EUGÉNIO DE ANDRADE
(Fundão, Portugal, 1923 - Porto, 2005)
Poeta
***
EM
LOUVOR DAS CRIANÇAS
Se há na terra um
reino que nos seja familiar e ao mesmo tempo estranho, fechado nos seus limites
e simultaneamente sem fronteiras, esse reino é o da infância. A esse país
inocente, donde se é expulso sempre demasiado cedo, apenas se regressa em
momentos privilegiados — a tais regressos se chama, às vezes, poesia. Essa
espécie de terra mítica é habitada por seres de uma tão grande formosura que os
anjos tiveram neles o seu modelo, e foi às crianças, como todos sabem pelos
evangelhos, que foi prometido o Paraíso.
A sedução das crianças provém, antes de mais, da sua proximidade com os animais
— a sua relação com o mundo não é a da utilidade, mas a do prazer. Elas não
conhecem ainda os dois grandes inimigos da alma, que são, como disse
Saint-Exupéry, o dinheiro e a vaidade. Estas frágeis criaturas, as únicas desde
a origem destinadas à imortalidade, são também as mais vulneráveis — elas têm o
peito aberto às maravilhas do mundo, mas estão sem defesa para a bestialidade
humana que, apesar de tanta tecnologia de ponta, não diminui nem se extingue.
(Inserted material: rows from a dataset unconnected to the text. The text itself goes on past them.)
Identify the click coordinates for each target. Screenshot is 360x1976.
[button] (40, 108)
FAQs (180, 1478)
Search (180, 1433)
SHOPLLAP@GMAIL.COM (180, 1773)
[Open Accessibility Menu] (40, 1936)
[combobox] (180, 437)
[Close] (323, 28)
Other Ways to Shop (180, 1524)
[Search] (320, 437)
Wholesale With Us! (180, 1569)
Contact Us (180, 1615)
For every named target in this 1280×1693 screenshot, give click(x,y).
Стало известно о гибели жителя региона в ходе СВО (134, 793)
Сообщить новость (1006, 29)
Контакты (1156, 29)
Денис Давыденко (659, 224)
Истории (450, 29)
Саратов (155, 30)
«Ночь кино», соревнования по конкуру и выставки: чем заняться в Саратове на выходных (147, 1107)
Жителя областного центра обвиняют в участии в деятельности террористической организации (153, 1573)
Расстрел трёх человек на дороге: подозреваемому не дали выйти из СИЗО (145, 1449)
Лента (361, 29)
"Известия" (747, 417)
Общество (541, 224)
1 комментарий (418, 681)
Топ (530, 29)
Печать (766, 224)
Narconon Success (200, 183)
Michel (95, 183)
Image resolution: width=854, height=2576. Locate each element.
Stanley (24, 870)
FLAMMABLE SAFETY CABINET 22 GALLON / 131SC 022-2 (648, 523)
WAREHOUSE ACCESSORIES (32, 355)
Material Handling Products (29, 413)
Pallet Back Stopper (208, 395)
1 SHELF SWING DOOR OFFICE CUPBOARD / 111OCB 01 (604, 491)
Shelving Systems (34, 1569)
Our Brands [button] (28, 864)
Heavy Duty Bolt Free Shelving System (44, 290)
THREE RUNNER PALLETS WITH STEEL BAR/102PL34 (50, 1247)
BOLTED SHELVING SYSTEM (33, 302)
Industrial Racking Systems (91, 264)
O sofrimento de uma criança é de uma ordem tão monstruosa que, frequentemente,
é usado como argumento para a negação da bondade divina. Não, não há salvação
para quem faça sofrer uma criança, que isto se grave indelevelmente nos vossos
espíritos. O simples facto de consentirmos que milhões e milhões de crianças
padeçam fome, e reguem com as suas lágrimas a terra onde terão ainda de lutar
um dia pela justiça e pela liberdade, prova bem que não somos filhos de Deus.